• [Extracted text]
------------------------------
1.1.1 Digital Credit Services

Digital credit refers to the short-tenor, small-ticket loans delivered via mobile or app. It has in the recent present become a mainstream financing channel for micro and small enterprises globally. Studies show robo-scored, instant credit can ease liquidity constraints and smooth cash flows, but can also elevate risks around transparency, multiple borrowing and repayment stress if safeguards are weak (OECD, 2021; World Bank, 2024; FinRegLab, 2024). Evidence from recent global and crisis contexts indicates overdraft-style mobile credit surged during shocks, supporting working capital but also increasing defaults where pricing and collections were opaque (World Bank, 2022; FinRegLab, 2024). For female entrepreneurs, access benefits can be meaningful where collateral barriers persist, yet gender gaps in loan size and product suitability often remain (OECD, 2021; Data2X, 2022).

Across Sub-Saharan Africa, mobile-enabled credit has scaled on top of mobile money rails. Regional market reviews document rapid volume growth and widespread short-duration lending, with concerns about consumer protection and repeat borrowing (GSMA, 2024; CAK & IPA, 2021). In East Africa, overdraft products attached to mobile wallets became dominant by 2020–2021, outpacing stand-alone lending apps and shaping micro-enterprise cash management cycles (CAK & IPA, 2021; McKinsey, 2022).
------------------------------
• [Data segment]
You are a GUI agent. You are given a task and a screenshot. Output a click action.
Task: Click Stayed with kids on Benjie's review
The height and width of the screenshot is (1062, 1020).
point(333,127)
------------------------------
• [Problem description]
Pick up the passage on digital credit for small businesses after its last sentence and carry it on.

• [Answer to the problem]
Kenya is a bellwether: at least six million adults had taken a digital loan by 2019, with strong uptake among traders and micro-enterprise owners for inventory and bill smoothing (FSD Kenya, 2019; FSD Kenya, 2024). Fuliza-type overdrafts expanded sharply from 2019, leading regulators to introduce the CBK (Amendment) Act, 2021 and the 2022 Digital Credit Providers Regulations to license and supervise providers (CAK & IPA, 2021; FinRegLab, 2024). FinAccess 2021 confirms widespread digital borrowing with mixed welfare outcomes, highlighting the need for transparent pricing and responsible collections—issues that particularly affect women-owned SMEs juggling household and business obligations (CBK et al., 2021; KIPPRA, 2023).

1.1.2 Digital Saving Services

Globally, digital savings (mobile wallets, lock-savings, goal-based apps) have broadened formal saving, especially for first-time users and micro-entrepreneurs who value low fees, liquidity control and automated nudges (Global Findex, 2022; OECD, 2021). Randomized and quasi-experimental evidence suggests that digital saving tools help users accumulate buffers and fund productive investment, although persistence depends on design features like goal framing and soft commitment (Global Findex, 2022; IPA, 2020).

Regionally, Africa’s mobile money ecosystems support simple and goal-based savings functionalities embedded in wallets and super-apps. Sector reports document rising stored-value balances and increasing use of savings features by micro-merchants and self-employed women, aided by behavioral prompts and group-based digitalization (GSMA, 2024; UNCDF, 2020; Global Communities, 2020). Digitizing savings groups has improved record-keeping, security, and linkage to formal accounts, with positive spillovers on women’s investment decisions in their enterprises (Global Communities, 2020; UNCDF, 2020).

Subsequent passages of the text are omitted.